There are numerous athletes that cannot devote significant segments of their day to training because they need to find other jobs to keep them financially stable. Unlike athletes that compete for the NFL, NBA, MLB, NHL, or MLS (in the U.S.), many Olympic athletes have no to minimal sponsorship agreements in which they rely on, along with any funds they can receive from their governing body. And even if the athletes were to gain sponsorship support, the International Olympic Committee (IOC) has a series of loops the athletes will need to navigate in order for the athlete to even mention them in social media posts during the Games.

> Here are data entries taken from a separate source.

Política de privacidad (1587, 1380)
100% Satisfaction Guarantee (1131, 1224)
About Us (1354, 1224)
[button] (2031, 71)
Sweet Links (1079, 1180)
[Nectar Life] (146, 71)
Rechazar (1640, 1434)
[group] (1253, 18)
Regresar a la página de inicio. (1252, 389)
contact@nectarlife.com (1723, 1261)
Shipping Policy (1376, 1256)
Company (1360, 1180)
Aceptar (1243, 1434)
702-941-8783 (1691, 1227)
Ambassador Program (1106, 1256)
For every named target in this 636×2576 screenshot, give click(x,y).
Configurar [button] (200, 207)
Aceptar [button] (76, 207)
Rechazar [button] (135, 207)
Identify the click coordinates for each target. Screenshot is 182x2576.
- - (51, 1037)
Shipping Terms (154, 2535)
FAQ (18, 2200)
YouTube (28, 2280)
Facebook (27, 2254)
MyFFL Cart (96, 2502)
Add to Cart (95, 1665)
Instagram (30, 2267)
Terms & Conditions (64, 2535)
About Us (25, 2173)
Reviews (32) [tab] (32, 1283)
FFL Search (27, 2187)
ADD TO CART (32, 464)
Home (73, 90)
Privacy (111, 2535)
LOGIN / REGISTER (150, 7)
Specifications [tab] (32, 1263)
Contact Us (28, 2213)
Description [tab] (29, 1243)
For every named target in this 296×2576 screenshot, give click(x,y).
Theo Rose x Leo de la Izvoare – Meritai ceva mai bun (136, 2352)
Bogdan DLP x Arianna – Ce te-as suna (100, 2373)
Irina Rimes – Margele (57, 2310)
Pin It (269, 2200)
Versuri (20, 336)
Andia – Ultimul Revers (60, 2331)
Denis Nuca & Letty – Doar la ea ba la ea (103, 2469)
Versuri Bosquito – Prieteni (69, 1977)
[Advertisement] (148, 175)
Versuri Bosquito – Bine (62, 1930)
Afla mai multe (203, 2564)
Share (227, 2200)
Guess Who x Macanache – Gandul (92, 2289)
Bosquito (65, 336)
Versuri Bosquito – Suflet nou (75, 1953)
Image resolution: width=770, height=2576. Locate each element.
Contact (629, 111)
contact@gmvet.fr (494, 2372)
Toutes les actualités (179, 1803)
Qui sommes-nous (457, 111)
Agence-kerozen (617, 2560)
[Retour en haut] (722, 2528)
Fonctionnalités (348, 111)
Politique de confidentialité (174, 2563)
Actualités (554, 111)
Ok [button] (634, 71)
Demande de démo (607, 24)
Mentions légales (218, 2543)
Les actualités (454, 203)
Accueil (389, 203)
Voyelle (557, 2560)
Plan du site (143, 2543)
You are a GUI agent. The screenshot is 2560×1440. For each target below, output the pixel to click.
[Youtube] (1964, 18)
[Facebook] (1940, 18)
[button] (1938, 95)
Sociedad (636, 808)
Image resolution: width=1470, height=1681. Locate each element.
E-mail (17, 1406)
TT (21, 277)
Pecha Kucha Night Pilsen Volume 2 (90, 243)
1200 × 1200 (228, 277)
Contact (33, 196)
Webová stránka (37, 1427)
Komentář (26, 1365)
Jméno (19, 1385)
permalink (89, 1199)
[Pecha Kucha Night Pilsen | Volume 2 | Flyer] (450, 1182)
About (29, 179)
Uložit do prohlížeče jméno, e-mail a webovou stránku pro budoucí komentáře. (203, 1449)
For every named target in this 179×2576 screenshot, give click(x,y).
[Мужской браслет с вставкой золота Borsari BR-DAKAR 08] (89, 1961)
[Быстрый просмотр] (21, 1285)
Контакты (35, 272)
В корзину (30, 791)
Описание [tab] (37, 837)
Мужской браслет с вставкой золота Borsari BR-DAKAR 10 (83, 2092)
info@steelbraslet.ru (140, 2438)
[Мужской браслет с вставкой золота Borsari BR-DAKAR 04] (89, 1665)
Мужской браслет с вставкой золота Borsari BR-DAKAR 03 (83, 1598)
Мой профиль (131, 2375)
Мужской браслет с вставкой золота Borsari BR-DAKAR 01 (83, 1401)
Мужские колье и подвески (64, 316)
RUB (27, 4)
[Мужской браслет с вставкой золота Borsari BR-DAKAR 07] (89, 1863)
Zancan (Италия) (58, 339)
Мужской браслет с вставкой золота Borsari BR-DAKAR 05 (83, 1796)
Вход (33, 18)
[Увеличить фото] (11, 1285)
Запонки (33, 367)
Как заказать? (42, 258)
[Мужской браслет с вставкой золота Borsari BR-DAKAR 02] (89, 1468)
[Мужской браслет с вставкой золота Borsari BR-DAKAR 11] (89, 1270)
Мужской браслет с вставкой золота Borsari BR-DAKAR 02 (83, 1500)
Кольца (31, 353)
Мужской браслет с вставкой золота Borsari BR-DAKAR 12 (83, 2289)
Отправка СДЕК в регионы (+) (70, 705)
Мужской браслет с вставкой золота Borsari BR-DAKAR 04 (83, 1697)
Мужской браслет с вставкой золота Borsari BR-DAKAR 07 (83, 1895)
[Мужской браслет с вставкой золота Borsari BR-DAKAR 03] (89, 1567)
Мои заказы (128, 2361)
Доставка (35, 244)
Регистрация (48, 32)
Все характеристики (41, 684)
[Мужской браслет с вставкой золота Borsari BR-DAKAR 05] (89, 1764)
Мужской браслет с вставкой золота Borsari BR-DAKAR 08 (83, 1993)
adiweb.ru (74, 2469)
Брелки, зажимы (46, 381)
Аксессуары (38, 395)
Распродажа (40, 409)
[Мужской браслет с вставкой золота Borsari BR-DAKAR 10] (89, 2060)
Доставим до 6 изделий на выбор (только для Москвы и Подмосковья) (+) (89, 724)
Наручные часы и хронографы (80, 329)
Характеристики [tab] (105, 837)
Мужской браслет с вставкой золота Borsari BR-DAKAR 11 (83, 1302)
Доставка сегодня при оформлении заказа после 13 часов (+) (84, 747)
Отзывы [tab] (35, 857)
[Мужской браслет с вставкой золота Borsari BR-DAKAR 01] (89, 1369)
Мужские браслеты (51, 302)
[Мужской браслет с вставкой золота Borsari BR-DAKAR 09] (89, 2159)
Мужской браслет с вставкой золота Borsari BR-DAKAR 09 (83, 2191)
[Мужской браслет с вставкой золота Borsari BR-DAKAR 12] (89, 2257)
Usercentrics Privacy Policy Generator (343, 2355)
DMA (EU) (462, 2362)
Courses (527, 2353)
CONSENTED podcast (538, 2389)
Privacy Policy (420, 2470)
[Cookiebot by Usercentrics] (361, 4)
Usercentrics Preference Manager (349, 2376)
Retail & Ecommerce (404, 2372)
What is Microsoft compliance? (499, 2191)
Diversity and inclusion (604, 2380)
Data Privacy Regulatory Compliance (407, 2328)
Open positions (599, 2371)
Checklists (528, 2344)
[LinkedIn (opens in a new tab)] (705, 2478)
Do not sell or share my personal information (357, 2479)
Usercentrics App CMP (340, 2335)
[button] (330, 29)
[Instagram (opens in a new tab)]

Now consider that numerous domestic and international competitions have been postponed due to the outbreak of COVID-19. Athletes rely on these competitions to potentially earn prize money based on their performance. With the cancelation of events, athletes are faced with the harsh reality that they will need to find other means by which to support themselves. There is no doubt that athletes have dealt with financial hardships, delayed starting their families, and postponed starting on their college or graduate degrees for the sake of pursuing this Olympic dream.
The question that many athletes are waking up to in light of the news of the postponement of the Olympic Games is: was all this sacrifice worth it? And can they continue to sacrifice for another year to pursue this dream?